Sizlerde benim kadar farkında
mısınız bilmem ama “ne verirsen elinle, o gelir seninle” atasözünü pek de
yaşatamayan torunlarıyız atalarımızın…
Her işin başında “Osmanlı
torunuyum” ben diye aktris bir kelimeyle konuya giriyoruz. Dedelerine saygın bu
kadar büyük, bu kadar seviyorsun ve gururlanıyorsun peki ya bu kadar
koruyabiliyor musun? Üzgünüm ki bu sorunun cevabını da yine bizler biliyoruz
ki: “HAYIR”
Biraz Osmanlı topraklarına ve o
insanların yaşamına gitmek istiyorum. Bir hikâye yazalım ve birlikte yaşayalım
bu hikâyede…
Bir yaşlı teyze; kimsesiz tek göz
odada yaşamını sürdürmeye çalışıyor. Hiçbir gelire sahip değil, oysa dinimiz
gereği zenginin kazancında fakirinde hakkı vardı! Peki, bu ülkede zengin hiç mi
yok ki bu teyzem böylesine fakirlik ile yaşam savaşı veriyor?
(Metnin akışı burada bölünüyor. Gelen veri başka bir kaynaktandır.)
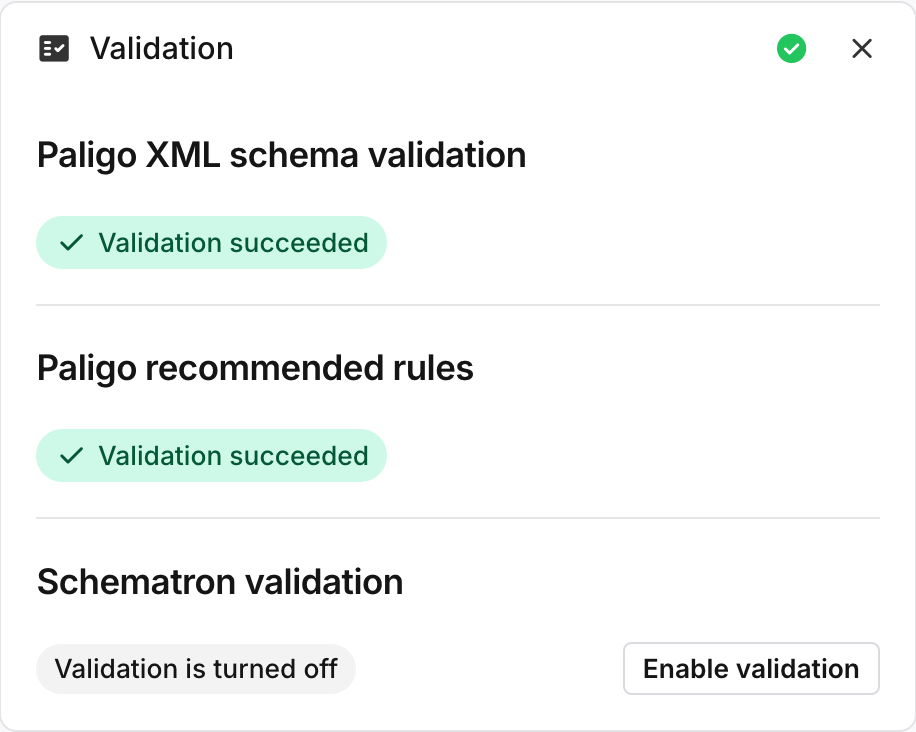
Task: Click the Validation succeeded badge for recommended rules
Action: (x=211, y=456)
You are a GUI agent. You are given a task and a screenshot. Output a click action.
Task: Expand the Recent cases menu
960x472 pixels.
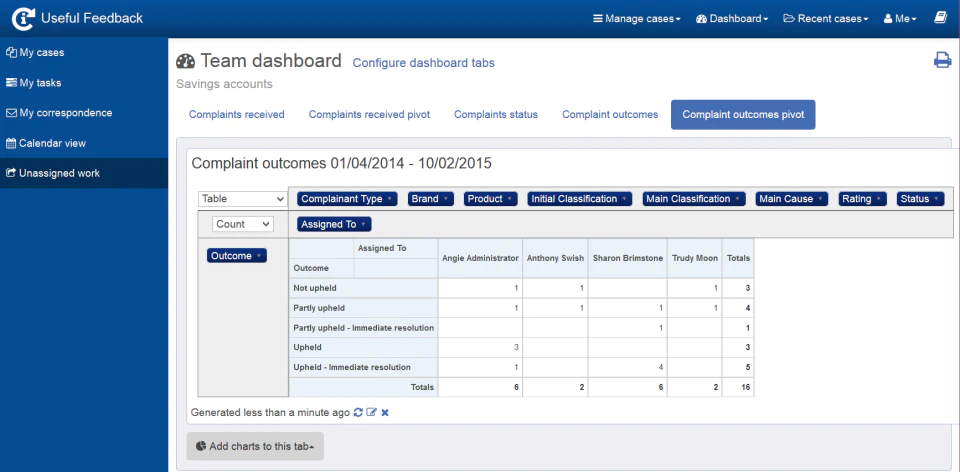pos(826,18)
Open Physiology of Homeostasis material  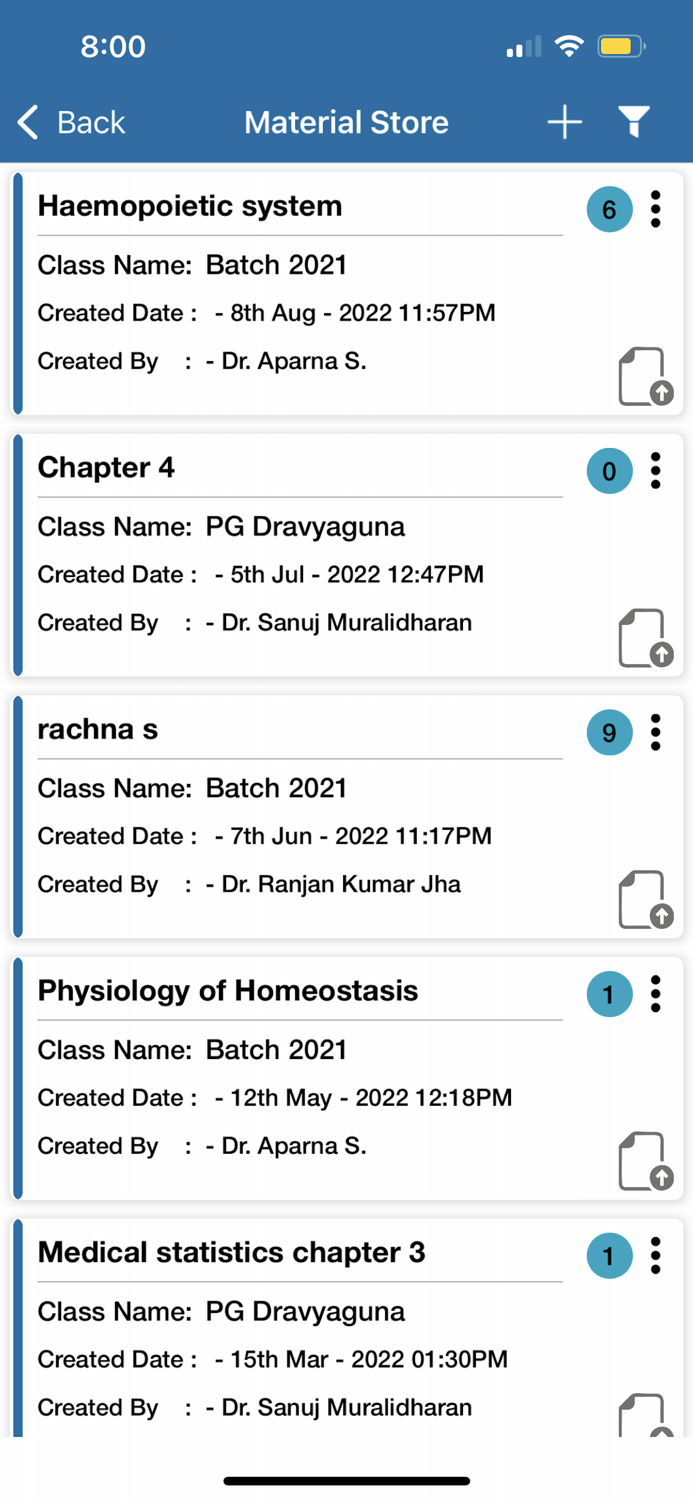point(228,991)
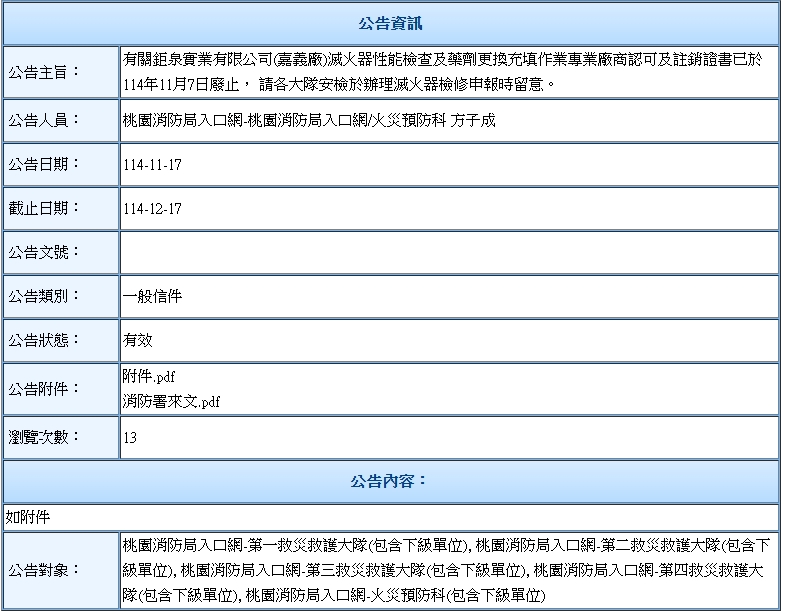
Task: Open the 消防署來文.pdf attachment link
Action: [171, 401]
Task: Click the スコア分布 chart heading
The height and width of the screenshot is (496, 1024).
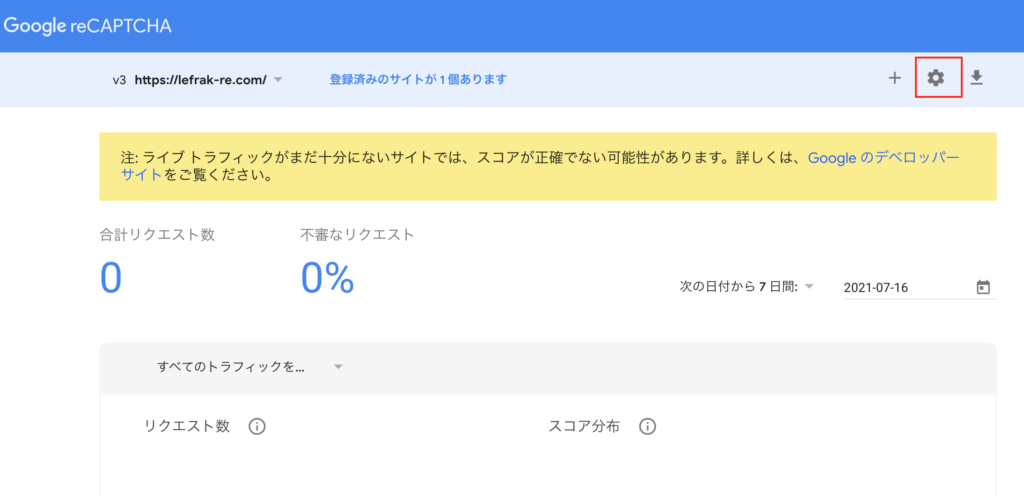Action: (x=584, y=427)
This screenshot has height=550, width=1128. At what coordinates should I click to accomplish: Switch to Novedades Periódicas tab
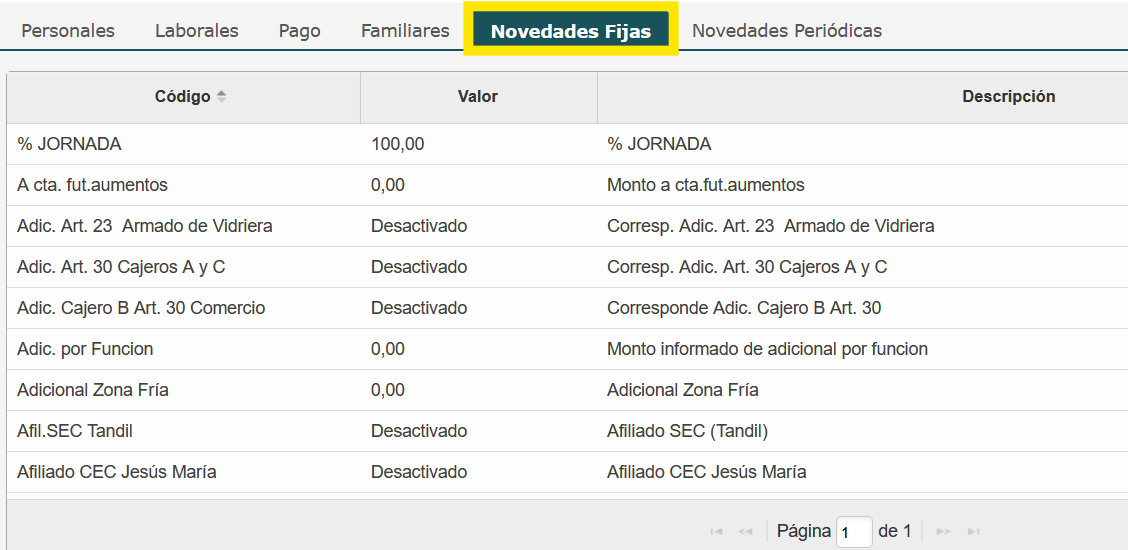tap(786, 31)
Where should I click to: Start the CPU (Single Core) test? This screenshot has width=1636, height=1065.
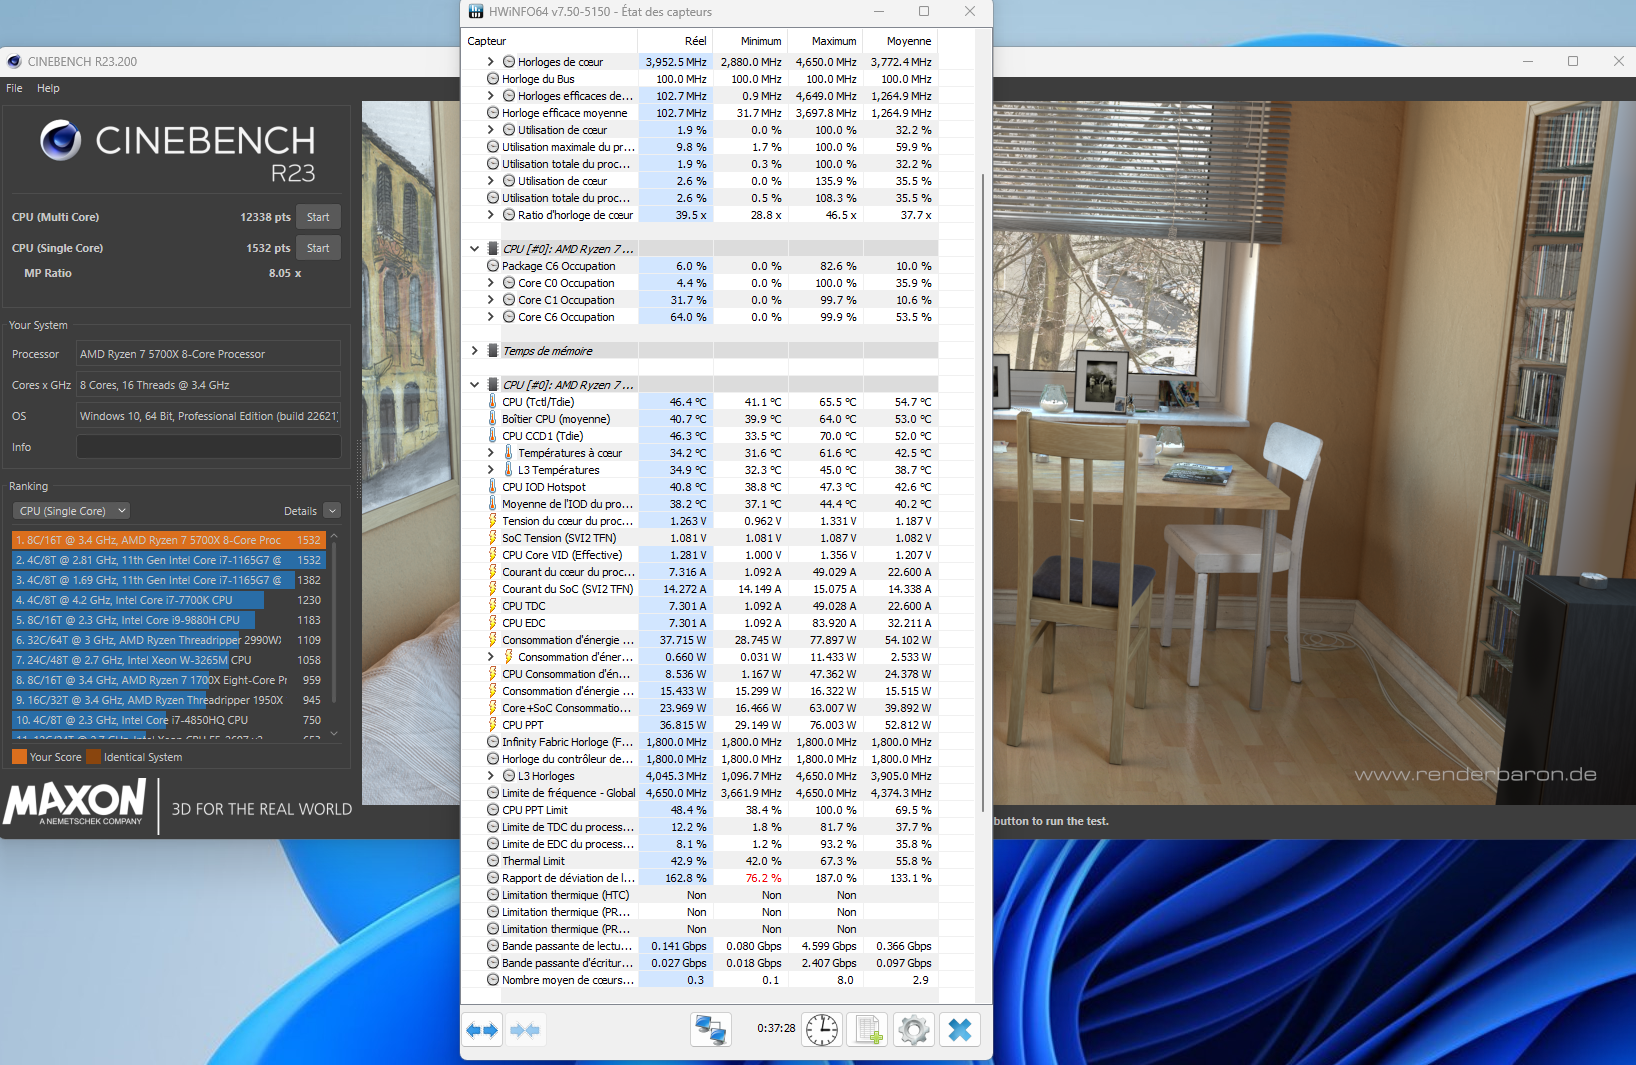[318, 248]
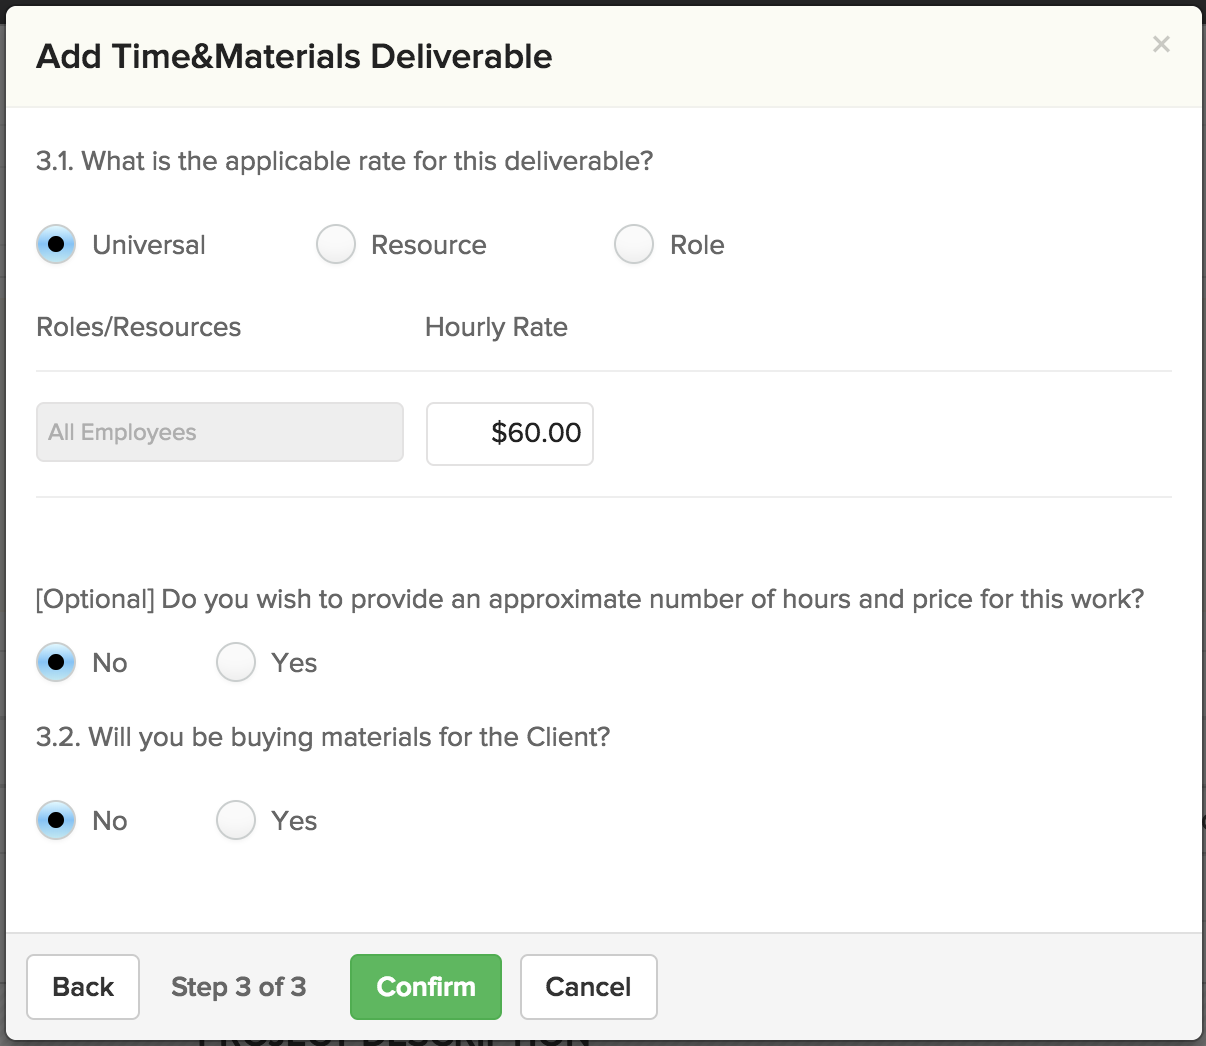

Hayır!
Zenginlerde var ama gelin görün ki mukaddes dinimiz İslam’ın emirlerinden bir
tanesi olan paylaşmaktan, zekât vermekten bir haber o zenginler…
Askıda Ekmek
Osmanlı insanının paylaşımcı
ruhunun en güzel özelliğidir askıda ekmek. Bir kişi fırına gittiğinde
ihtiyacından bir fazla ekmek alır ve aldığı o ekmeği de askıya takarmış. Ekmek
parası olmayan ve ihtiyacı olanlarda gelir o askıdaki ekmeği alır, hiç para
vermeden gidermiş. Oysa biz günümüzde ekmeği askıda tutacağımıza fazla fazla alıp
çöpe atıyoruz… Hem İslam’ın emirleri dışında bir davranış yani bencillik, hem
de haram olan israf. Böyle mi koruyoruz dedelerimizin adetlerini? Üzgünüm ki bu
sorunun da cevabını yine bizler biliyoruz ki: “KORUYAMIYORUZ”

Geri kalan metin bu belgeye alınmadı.